The cooperative effort is necessary for both manpower and funding of the $130,000 project, Turney said.

“In order to qualify for grants, 25 percent of the project must be already funded and that’s where Roseburg Resources comes in,” Turney said. “They furnish the boulders and logs which would easily come to a quarter of the cost of the project.”

Other partners involved in the program include the Oregon Watershed Enhancement Board, the U.S. Bureau of Land Management and the Umpqua Fishermen’s Association.

“The Reedsport kids will be helping with the monitoring process over the next five years,” Jenkins said. “They’ll be working with a STEP biologist and help with fish counts, water quality studies and whatever else is needed and they’ll gain school credit as well as experience.”

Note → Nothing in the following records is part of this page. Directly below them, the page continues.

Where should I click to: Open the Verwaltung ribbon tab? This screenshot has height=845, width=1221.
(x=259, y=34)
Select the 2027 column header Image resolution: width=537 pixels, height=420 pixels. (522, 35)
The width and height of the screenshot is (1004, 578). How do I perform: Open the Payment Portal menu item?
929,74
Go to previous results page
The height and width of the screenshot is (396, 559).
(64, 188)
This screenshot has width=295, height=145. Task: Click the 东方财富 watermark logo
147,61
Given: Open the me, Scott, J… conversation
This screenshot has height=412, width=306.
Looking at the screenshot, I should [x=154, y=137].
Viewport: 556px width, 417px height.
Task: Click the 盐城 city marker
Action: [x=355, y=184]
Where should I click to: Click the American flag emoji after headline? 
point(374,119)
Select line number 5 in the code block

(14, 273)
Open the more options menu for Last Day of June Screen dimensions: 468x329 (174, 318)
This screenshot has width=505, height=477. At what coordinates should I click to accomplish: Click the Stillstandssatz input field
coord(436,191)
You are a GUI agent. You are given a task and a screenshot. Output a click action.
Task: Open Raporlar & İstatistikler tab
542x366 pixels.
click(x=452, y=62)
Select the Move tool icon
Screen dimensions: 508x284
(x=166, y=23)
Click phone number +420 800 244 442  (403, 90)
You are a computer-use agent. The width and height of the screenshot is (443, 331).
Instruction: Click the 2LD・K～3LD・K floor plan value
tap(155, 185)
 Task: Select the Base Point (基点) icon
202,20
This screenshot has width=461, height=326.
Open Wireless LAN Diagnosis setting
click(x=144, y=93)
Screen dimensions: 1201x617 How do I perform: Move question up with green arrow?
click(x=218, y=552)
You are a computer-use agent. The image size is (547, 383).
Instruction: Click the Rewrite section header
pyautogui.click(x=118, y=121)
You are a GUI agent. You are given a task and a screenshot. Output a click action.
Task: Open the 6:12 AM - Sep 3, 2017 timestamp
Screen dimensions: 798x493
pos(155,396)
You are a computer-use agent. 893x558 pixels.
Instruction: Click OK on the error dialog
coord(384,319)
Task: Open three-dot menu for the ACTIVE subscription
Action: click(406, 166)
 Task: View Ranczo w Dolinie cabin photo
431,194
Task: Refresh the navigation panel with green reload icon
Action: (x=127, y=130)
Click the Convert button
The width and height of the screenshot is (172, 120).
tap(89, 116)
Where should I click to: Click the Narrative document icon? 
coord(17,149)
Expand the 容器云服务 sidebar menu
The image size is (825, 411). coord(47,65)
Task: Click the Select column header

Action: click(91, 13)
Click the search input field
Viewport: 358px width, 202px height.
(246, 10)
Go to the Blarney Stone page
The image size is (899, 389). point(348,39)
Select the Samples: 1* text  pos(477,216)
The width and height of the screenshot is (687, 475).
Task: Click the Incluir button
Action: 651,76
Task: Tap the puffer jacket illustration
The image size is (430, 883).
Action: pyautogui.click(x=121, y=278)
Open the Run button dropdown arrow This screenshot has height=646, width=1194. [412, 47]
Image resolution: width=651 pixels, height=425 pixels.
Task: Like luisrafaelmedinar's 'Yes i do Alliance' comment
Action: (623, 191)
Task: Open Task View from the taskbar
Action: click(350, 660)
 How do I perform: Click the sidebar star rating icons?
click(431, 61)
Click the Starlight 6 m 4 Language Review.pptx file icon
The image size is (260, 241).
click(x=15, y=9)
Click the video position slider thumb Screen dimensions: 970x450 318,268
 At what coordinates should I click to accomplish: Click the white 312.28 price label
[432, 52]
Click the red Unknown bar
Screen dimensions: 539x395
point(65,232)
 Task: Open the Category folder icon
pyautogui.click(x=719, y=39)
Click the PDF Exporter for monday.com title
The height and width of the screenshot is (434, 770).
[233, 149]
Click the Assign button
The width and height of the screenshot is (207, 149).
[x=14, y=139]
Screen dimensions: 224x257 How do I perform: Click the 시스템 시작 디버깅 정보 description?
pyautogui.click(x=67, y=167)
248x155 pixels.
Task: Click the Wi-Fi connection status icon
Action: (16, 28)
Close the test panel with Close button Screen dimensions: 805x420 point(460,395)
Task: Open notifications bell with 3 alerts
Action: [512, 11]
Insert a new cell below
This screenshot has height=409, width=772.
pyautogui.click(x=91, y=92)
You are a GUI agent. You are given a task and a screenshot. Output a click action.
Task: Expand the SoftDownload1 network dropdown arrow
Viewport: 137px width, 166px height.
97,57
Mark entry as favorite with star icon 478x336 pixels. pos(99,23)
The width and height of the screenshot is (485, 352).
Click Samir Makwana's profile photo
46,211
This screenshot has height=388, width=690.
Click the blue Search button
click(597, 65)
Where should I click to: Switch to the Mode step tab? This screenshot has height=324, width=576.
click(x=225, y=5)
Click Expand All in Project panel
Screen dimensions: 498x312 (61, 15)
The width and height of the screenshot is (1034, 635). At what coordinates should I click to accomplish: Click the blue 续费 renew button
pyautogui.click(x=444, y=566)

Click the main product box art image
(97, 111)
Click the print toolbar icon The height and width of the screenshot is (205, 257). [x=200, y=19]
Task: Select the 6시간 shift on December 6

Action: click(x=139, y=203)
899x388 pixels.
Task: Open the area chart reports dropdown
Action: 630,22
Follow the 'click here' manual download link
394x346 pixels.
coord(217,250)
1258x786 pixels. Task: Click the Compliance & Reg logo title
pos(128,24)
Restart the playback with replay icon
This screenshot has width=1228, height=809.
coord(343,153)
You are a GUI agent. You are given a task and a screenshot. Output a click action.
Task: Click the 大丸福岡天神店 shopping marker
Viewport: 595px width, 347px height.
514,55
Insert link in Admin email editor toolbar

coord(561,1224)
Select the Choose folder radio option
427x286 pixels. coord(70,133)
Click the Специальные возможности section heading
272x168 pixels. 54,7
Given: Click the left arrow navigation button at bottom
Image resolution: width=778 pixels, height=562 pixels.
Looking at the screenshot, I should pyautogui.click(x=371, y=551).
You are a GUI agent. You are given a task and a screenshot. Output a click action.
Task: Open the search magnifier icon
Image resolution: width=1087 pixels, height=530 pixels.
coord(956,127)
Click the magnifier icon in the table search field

Although the lower area of Jeff Creek still is a work in progress, Bum Creek,  underwent the same revitalization process almost two years ago with startling results.

The creek now has gravel over its once stark bedrock bottom. There are several crystal clear pools with coho and steelhead fingerlings darting about. Large boulders, logs or a combination of the two and lush vegetation along the banks to offer protection as well as a food source for the maturing fish that call the creek home.

“It really looks like a Garden of Eden and it’s only been a short time. This is what we’re trying to accomplish at our other location,” Jenkins said. “It is something that a habitat biologist would drool over.”

So far, the project has renewed about 4.5 miles of fish habitat and Jenkins said that’s a little more than half way of what’s planned.

“We still have about 3 miles to go in the South Sisters area,” Jenkins said.

Unlike other types of restoration projects that can take several years to show results, Turney likes that there are almost instant results with the infrastructure restoration.


“Because it’s an ongoing process of the creek bringing down the materials, you see a payoff within a few months,” Turney said. “and usually the treated area is completely back to normal in a little over a year. It’s great to see the fruits of your labors so soon.”

Jenkins is hoping that future generations also will benefit from today’s work.

“I really see a day when people will be able to watch salmon jumping up falls to get upstream. That’s what we’re working towards,” he said. “And that work won’t be finished until we have salmon coming out our ears.”